List each line of the records that contains the word "should". Case counts.

▬▬▬

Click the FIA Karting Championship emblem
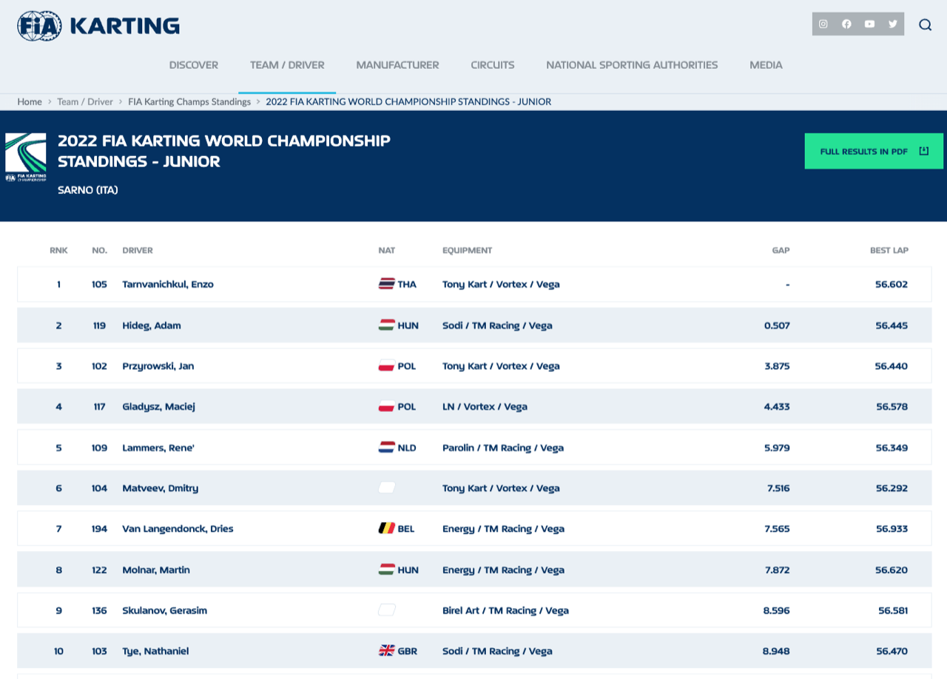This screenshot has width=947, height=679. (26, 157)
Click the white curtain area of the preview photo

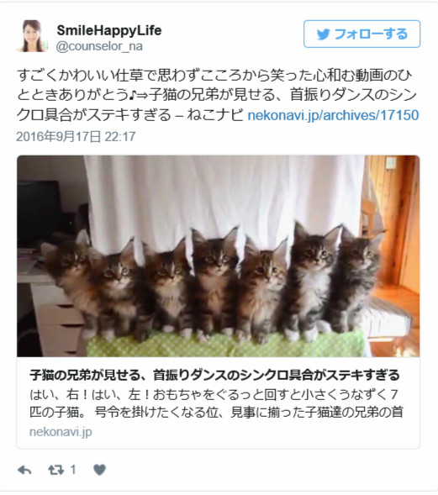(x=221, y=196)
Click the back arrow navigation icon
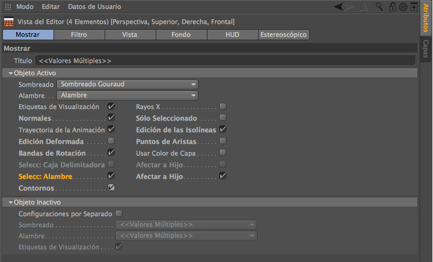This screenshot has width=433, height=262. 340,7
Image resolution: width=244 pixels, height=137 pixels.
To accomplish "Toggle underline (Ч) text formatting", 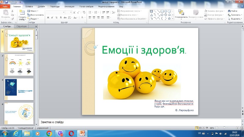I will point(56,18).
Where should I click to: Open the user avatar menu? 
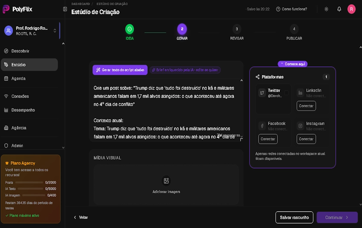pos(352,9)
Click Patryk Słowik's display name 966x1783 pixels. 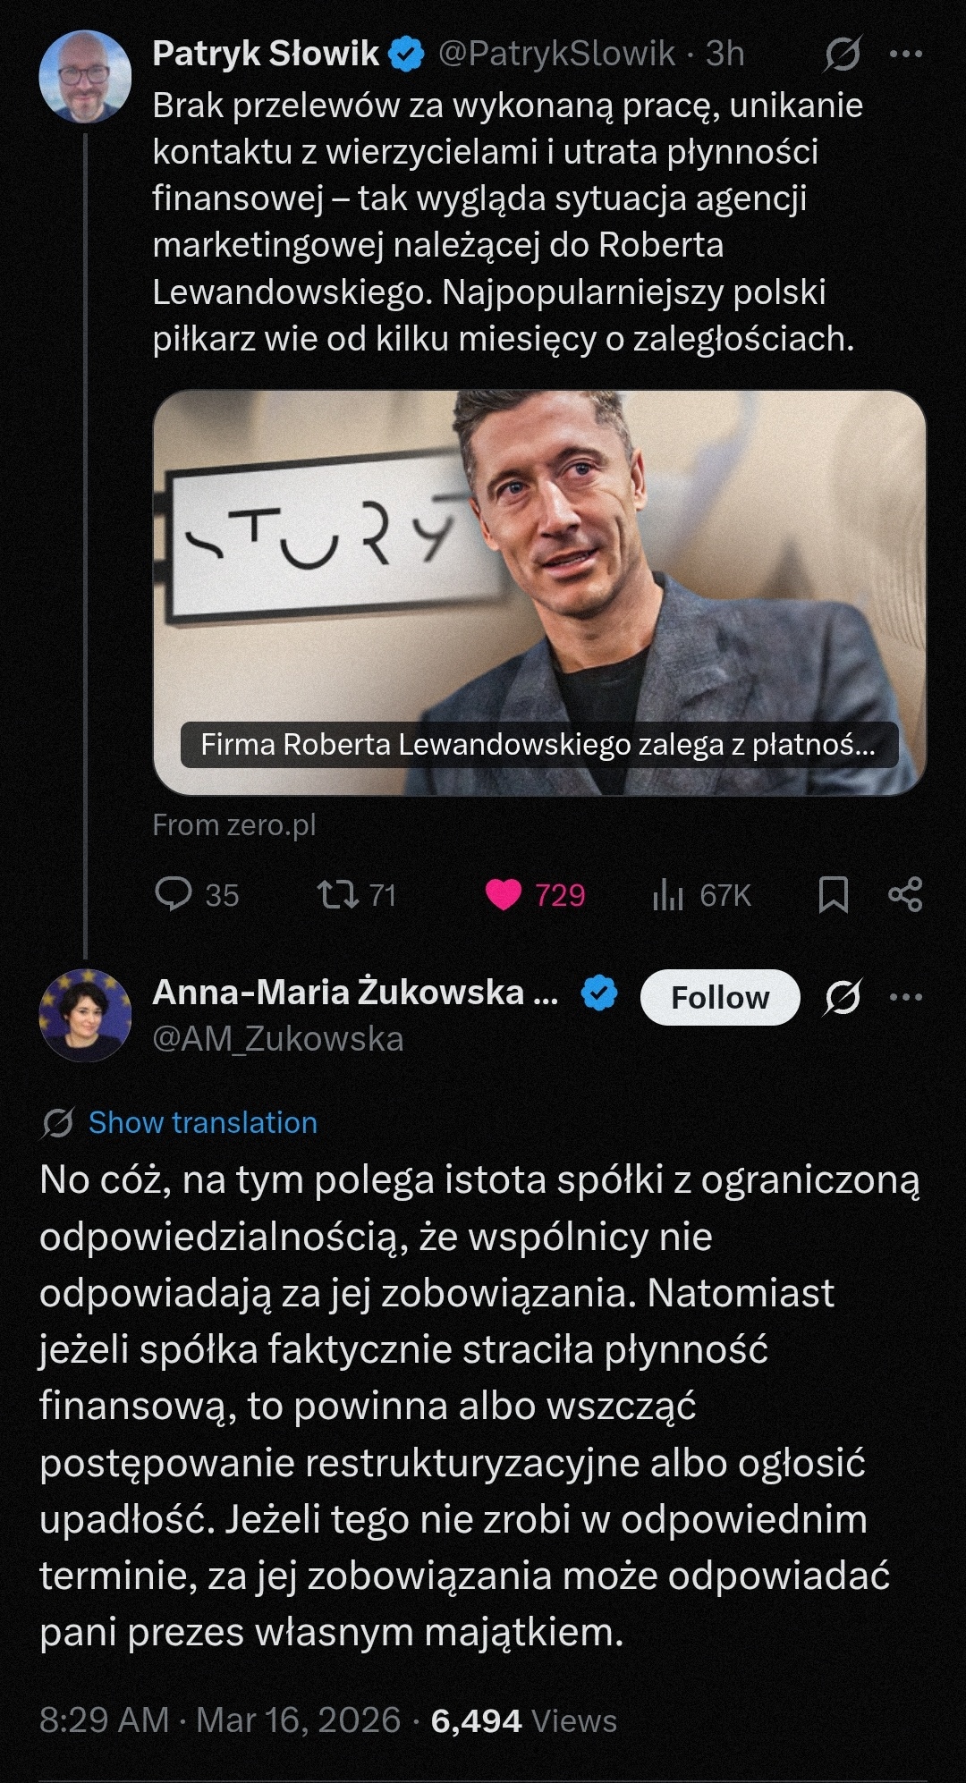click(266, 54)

▬▬▬

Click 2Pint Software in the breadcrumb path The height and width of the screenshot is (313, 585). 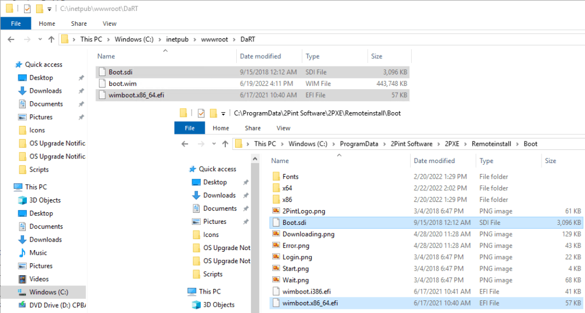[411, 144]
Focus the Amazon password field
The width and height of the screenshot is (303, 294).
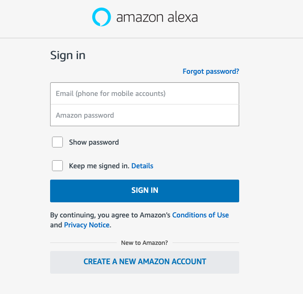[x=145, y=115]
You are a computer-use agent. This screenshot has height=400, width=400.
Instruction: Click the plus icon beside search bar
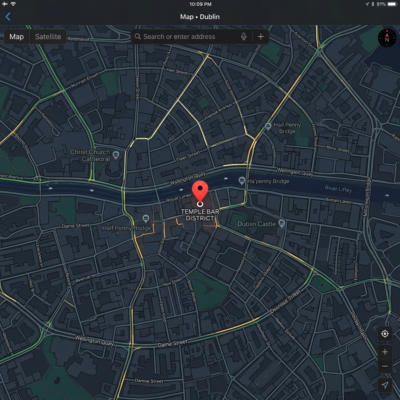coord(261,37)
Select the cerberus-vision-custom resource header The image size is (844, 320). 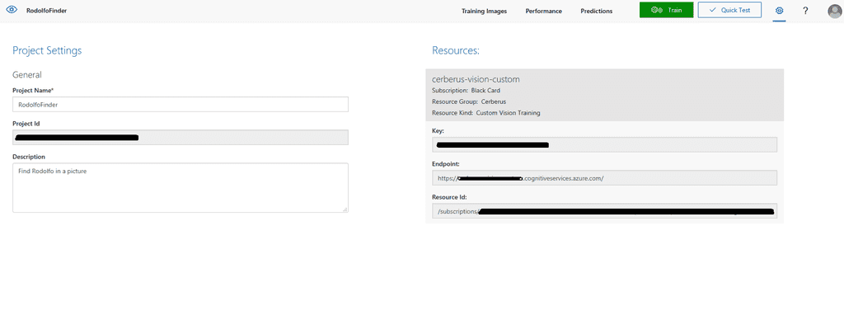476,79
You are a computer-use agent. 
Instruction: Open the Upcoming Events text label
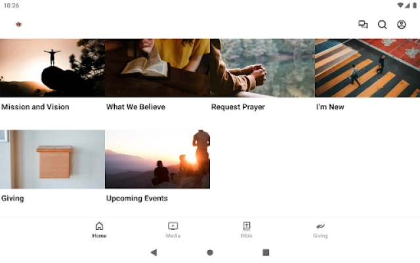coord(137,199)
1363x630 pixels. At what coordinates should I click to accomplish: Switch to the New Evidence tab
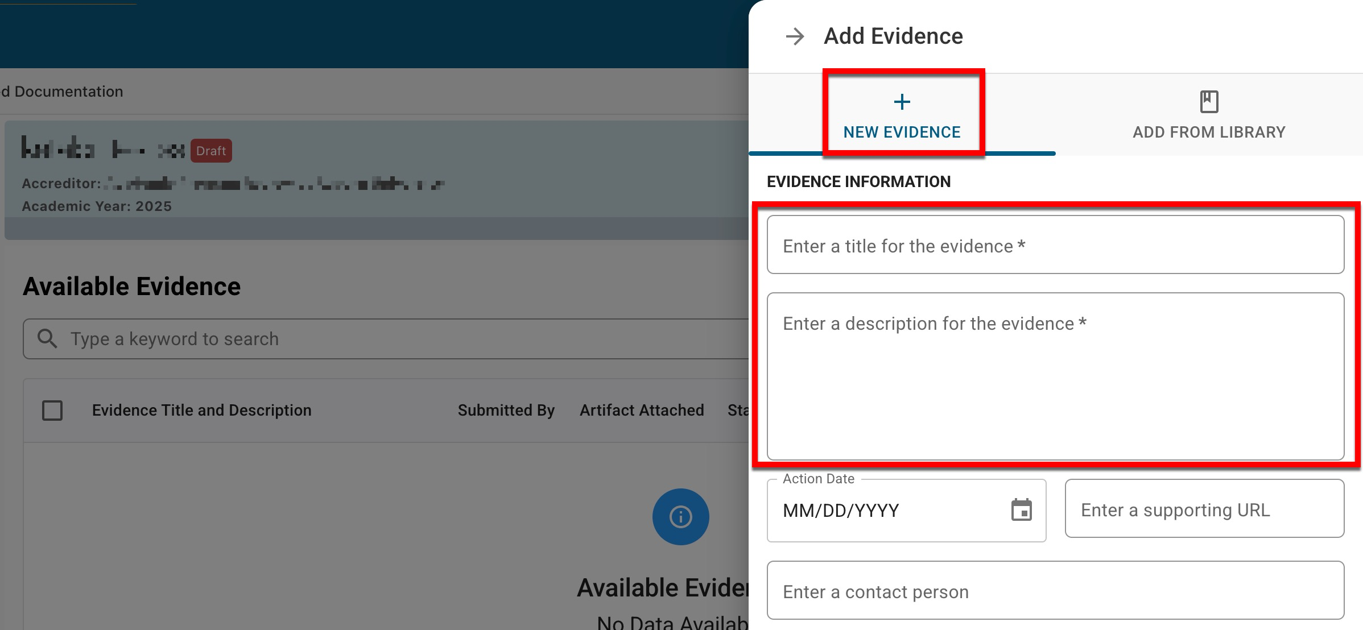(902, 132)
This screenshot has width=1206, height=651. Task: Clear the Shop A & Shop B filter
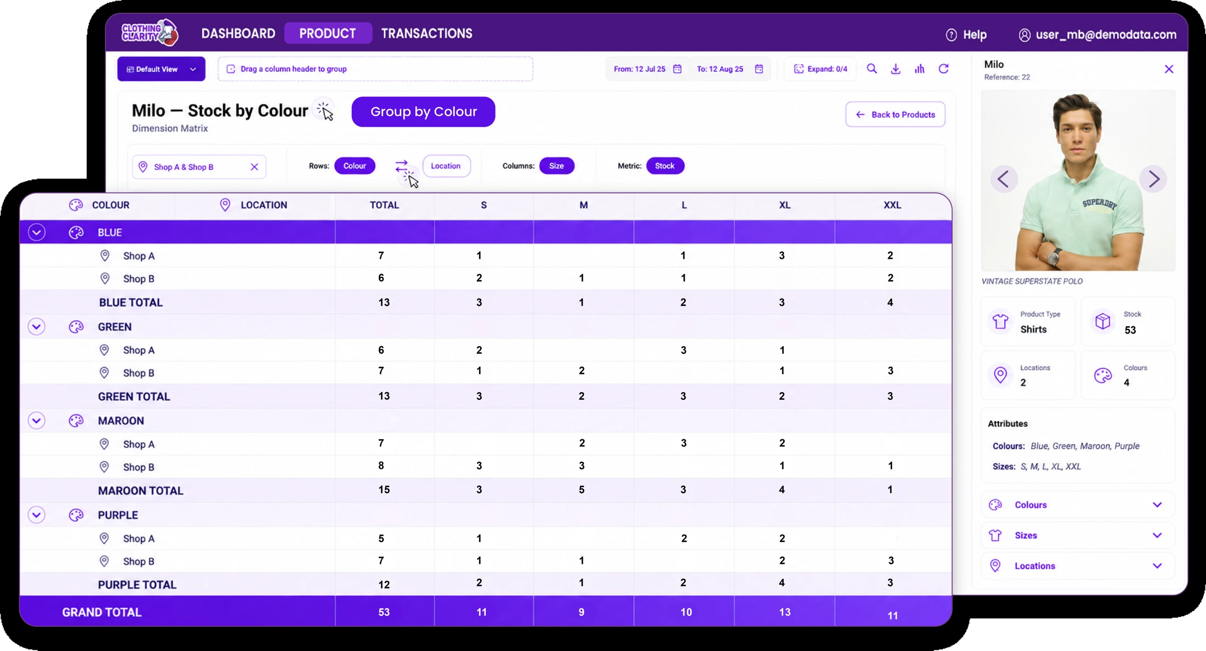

▬▬▬

• [TASK RESPONSE]
Where should I click to: Open the user avatar menu? 
1363x630 pixels. At what coordinates should I click to accomplish: Switch to the New Evidence tab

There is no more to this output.